Por qué no me habré controlado. Siguieron más de 45 minutos de debate con mi jefe, en torno a las responsabilidades y habilidades de un buen periodista. Y el hambre atenazándome, casi desvaneciéndome, pues hacía rato había pasado la hora del almuerzo. Al final, eso fue lo peor, me convenció de que yo podía coger el toro por los cuernos, es decir, la tarea asignada, y redactar un material atractivo. Para eso tenía experiencia en la profesión, había ganado equis premios, la revista me necesitaba, etcétera, etcétera. Mi ego subía, subía, subía, hasta que espeté: “De acuerdo. Hoy mismo tendrá su crónica del domingo”.
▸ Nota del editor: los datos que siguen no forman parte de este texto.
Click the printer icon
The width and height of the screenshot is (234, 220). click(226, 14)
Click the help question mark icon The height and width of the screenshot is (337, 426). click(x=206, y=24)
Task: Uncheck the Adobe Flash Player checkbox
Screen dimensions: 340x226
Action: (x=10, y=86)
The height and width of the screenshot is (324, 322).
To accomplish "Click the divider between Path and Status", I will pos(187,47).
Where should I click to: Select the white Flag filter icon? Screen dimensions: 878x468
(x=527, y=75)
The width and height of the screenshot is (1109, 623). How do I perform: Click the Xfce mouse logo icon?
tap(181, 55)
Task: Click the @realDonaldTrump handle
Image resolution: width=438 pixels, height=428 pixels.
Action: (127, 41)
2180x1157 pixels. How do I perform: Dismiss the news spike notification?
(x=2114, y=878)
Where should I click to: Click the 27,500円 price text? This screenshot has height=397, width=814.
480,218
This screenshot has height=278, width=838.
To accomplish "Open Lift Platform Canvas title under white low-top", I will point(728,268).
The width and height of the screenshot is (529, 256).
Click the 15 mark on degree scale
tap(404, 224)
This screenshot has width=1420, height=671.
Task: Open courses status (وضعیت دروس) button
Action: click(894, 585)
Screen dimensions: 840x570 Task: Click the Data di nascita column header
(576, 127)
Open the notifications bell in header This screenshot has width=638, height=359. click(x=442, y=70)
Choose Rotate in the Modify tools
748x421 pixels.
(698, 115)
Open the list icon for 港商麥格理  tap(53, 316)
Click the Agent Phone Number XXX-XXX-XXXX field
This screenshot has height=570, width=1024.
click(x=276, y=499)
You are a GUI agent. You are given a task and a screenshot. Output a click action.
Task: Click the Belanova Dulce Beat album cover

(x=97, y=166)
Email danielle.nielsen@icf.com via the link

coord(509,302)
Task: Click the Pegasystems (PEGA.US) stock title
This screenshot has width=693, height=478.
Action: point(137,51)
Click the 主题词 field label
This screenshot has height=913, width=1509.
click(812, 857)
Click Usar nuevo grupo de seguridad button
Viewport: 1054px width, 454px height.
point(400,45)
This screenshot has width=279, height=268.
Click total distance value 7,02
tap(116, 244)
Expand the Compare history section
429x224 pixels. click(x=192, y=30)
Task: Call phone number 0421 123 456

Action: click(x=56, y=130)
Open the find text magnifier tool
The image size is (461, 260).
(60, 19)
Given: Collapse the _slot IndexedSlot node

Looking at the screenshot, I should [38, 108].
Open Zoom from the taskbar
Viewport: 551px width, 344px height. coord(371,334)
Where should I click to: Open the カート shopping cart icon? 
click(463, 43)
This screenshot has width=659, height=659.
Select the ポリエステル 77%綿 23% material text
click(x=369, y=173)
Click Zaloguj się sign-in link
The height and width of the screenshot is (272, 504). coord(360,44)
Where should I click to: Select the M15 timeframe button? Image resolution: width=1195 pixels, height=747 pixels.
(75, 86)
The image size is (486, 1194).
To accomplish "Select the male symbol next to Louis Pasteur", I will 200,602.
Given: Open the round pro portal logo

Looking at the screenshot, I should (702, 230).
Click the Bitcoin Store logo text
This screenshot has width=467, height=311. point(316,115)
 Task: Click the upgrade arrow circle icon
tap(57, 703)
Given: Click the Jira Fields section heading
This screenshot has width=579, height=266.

Caminando entre nubes y trompetas auspiciosas regresé a mi cubículo, me senté frente a la computadora y lancé la pregunta de rigor: ¿cuál será el tema? Ahí mismo la cruda realidad me puso una zancadilla: no he protagonizado episodios sensacionales, no tengo sentido del humor ni dotes de literato ni esa vibra emotiva en que tanto insiste el manual periodístico de mis pesares.

Escribí una cuartilla y la descarté de inmediato; segundo intento, tercero… Entonces opté por una solución arriesgada: inventar un personaje, un alter ego, “adornarlo” con anécdotas ¿descabelladas?, acostarlo en el diván del psicoanalista. Salió la primera hoja, las siguientes; listo, había cumplido, para bien o para mal, el pedido de la Redacción.

Pasó el viernes, la mañana del sábado, y el cargo de conciencia empezó a adueñarse del día. ¿Cómo poner a prueba de tal modo la credulidad de los lectores? ¿Qué tremenda y equivocada idea se van a formar de mí? ¿Entenderán este rejuego entre ficción y realidad? ¿Llamo a mi superior y le suplico que deseche el trabajo? Ya no tiene remedio, me digo y salgo del sofá, enciendo la luz.

No sé si finalmente publicarán el texto, o van a darme un tirón de orejas; pero podría ser la protoidea de una serie titulada Crónicas al borde de un ataque de nervios. Si permito, ¡solavaya!, que me atrapen de nuevo.